[WHAT THE TASK REQUIRES] Which lines run from the one containing "#9 (351, 1619)" to the end of the entries? Quote them exactly, and nothing else.

Pixel coordinate grounding data:
Content starts

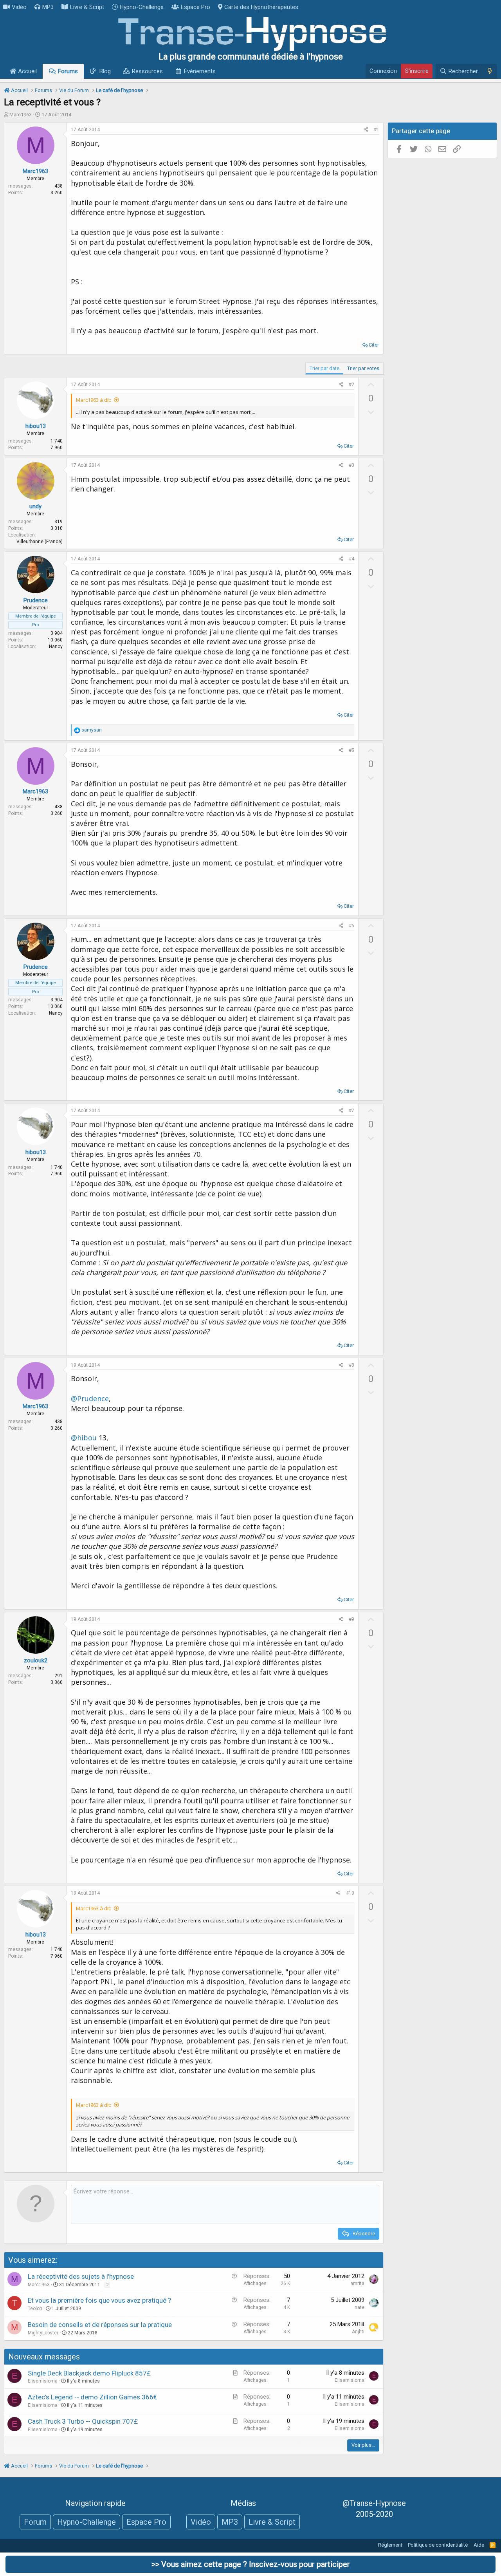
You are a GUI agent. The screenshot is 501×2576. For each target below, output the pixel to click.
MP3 (48, 7)
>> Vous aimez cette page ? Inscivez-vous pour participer (250, 2564)
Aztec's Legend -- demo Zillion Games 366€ (92, 2397)
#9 (351, 1619)
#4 (351, 559)
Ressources (147, 71)
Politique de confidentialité (438, 2545)
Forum (35, 2522)
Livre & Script (87, 7)
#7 (351, 1110)
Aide (479, 2545)
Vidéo (19, 7)
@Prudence (90, 1398)
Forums (68, 71)
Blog (105, 71)
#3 (351, 465)
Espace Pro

Content ends

[WRITTEN REPLY]
#9 (351, 1619)
#4 (351, 559)
Ressources (147, 71)
Politique de confidentialité (438, 2545)
Forum (35, 2522)
Livre & Script (87, 7)
#7 (351, 1110)
Aide (479, 2545)
Vidéo (19, 7)
@Prudence (90, 1398)
Forums (68, 71)
Blog (105, 71)
#3 (351, 465)
Espace Pro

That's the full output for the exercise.